N. American Equities 26.4%
UK Equities  15.0%
European ex-UK Equities 7.8%
Japan Equities  4.2%
Asia ex-Japan Equities 2.4%
Emerging Markets Equities 4.0%

Total     100%

The above percentage figures are of the whole fund combining bonds and equities. As a percentage of the equity element, the UK accounts for 25% and US is 44% - therefore a significant home bias towards UK equities.

Ongoing charges are 0.24% p.a. - the 0.10% dilution levy on the fund was scrapped from July. In addition to the fund charges, I pay a platform fee to Halifax Share Dealing of £12.50 p.a. which adds a further ~0.08% to overall charges.

More on this following the full-year results next June.


  1. Hi John, thanks for the reminder about these lifestyle funds. I have my son's JISA in a handful of index trackers for stocks and bonds (about 60/40 split) and have thought about switching to a single fund for a while. It's just a case of doing it as I'm sure the broker commission would work out cheaper saving into a single fund rather than having to make multiple purchases in several funds.


    1. John,

      Good to hear from you, thanks for dropping by.

      I suppose it depends which broker you are with. For example, Charles Stanley Direct do not charge for fund purchases which would make it ideal for regular monthly contributions in as many funds as you need.

      I have started an investment in the Vanguard LS80 for the grandchildren with AJ Bell - the starting sum is fairly modest so no problems with the 0.20% platform charges which work out at £2 p.a per £1,000 invested. When/if it gets to £15K I may move over to Halifax if their fee remains at £12.50.

      The best aspect for me about the LS funds is the auto rebalancing.

      Good luck with the JISA.

  2. Hi DIY
    My largest fund holding is still my LS80. At some point, when I'm fed up with tinkering with my portfolios, I'll probably switch my other funds to LS80 or a bit later on, to LS60.

    Good to see that your LS60 are holding their own in the Monkey Stocks challenge - very steady in the face of share volatility!

  3. weenie,

    Thanks - I have been following the ups and downs of the Monkey league. Most entrants are randomly chosen mainly smaller companies so you would expect some dramatic leap frogging and volatility. I will be interested to see how it pans out over the coming 9 months or so and what lessons (if any) can be drawn from the experiment.

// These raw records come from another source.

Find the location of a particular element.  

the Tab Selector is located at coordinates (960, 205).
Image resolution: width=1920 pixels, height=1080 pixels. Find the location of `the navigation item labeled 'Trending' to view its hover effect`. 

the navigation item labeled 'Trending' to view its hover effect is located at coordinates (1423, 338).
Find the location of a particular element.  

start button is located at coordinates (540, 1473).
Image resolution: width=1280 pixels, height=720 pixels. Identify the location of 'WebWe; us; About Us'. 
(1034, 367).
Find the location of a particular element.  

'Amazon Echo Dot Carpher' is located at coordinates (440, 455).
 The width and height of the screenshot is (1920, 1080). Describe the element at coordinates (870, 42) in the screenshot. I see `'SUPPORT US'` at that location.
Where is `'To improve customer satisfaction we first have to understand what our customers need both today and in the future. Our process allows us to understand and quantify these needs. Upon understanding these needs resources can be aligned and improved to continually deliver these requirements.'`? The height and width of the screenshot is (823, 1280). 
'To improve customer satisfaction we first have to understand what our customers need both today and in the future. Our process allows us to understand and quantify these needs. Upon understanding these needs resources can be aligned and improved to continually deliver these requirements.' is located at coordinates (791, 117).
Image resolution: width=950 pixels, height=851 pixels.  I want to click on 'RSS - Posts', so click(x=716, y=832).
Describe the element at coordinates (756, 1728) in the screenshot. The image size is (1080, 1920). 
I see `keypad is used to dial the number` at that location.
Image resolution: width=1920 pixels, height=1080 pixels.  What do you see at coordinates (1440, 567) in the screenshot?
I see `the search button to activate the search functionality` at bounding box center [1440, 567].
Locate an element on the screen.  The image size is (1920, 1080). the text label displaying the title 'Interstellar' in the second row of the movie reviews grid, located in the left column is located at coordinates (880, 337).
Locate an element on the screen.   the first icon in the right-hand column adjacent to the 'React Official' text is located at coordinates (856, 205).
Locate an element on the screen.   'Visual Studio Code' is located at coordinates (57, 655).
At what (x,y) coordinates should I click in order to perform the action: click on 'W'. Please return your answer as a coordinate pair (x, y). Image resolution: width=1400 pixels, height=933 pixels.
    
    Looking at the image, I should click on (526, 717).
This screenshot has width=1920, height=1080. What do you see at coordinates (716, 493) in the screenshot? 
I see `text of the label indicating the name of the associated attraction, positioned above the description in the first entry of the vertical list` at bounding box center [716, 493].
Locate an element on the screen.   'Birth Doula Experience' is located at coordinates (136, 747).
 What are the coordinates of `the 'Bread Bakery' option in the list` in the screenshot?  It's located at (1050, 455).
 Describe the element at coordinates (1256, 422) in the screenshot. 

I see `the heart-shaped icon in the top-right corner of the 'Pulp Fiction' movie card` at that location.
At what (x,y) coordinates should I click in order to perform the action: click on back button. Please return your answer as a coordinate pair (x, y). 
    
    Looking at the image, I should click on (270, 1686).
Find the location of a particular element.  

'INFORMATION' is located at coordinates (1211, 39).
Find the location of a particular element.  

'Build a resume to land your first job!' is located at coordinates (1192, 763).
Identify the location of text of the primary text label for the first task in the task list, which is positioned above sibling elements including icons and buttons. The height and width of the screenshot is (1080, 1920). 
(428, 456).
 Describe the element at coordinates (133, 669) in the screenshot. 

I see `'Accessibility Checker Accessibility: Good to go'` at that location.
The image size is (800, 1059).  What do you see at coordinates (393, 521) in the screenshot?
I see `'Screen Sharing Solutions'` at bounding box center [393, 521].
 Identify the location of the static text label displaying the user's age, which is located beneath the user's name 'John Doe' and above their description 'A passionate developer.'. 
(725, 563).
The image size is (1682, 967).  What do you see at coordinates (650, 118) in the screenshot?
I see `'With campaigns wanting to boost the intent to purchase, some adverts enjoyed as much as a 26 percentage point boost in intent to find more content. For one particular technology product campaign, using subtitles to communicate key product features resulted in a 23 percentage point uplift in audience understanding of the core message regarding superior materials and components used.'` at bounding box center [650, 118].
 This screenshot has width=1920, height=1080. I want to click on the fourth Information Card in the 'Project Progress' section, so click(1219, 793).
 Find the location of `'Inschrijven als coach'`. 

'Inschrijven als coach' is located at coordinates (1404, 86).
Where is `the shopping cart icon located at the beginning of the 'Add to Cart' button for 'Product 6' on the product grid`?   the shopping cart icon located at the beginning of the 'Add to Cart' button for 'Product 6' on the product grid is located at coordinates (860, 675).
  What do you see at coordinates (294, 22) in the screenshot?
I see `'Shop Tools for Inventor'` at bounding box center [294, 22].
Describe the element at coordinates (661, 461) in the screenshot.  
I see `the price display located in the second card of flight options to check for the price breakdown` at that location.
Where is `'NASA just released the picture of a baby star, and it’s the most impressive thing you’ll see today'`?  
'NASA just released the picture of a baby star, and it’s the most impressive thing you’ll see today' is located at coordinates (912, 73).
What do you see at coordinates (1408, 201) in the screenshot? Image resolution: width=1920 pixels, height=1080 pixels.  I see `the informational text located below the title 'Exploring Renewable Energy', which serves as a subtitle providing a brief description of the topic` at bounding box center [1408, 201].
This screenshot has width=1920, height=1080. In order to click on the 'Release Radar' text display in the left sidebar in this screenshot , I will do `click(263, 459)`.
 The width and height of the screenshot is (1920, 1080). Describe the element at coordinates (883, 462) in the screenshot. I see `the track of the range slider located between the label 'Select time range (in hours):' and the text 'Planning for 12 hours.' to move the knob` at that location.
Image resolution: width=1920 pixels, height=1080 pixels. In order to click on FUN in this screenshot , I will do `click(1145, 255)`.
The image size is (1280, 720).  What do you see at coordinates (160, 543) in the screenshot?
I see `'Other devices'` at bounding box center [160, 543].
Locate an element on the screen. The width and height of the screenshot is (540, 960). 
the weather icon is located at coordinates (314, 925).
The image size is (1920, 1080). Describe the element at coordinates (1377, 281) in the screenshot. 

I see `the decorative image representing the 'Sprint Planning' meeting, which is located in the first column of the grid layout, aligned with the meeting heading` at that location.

  4. With 40% weight in bonds and the announced increase of interest rates by the fed and Bank of England , how the fund is going to be rebalanced ? Even with inflation protected bonds they will reduce in value as inflation correlates with interest rates .
    Can you elaborate your strategy on this ? Thanks and I love your blog !

    1. Presumably not THE Mr Buffett!

      I agree that rising interest rates are not generally regarded as good for bonds but this arguement was being put forward 4 yrs ago, and each subsequent year but bonds have provided the better returns for me in 3 of the past 4 yrs.

      There are many studies which show a classic 60/40 equities to bonds mix has provided a good outcome over lengthy periods so I am hoping that will continue.

    2. Also worth adding that since March 2007 interest rates have been falling hence bonds were quite a good ride for everybody. A probably better strategy (although I am relatively young ) would be to buy an indexed annuity instead of bonds.

  5. Indeed I am a diluted version of THE Mr Buffet ahaha!
    There was an interesting story I was reading in the past where there was a bond fund in US and when people started to panic they were selling their fund which resulted in a snowball effect where everybody then lost their bonds.
    I guess history doesn't repeats itself but with some motifs, if you have individual bonds you are less likely to get caught in this sort of herding behaviour ( I will try to find that youtube video again).
    My strategy is to buy some individual Guilts (in a ladder with 1 year step) after the bank of England does its honky ponky.
    I have bought your eBook!

    1. Just read a good article on AWoCS showing returns on a 60/40 portfolio - very interesting

      Hope you enjoy the book - thanks!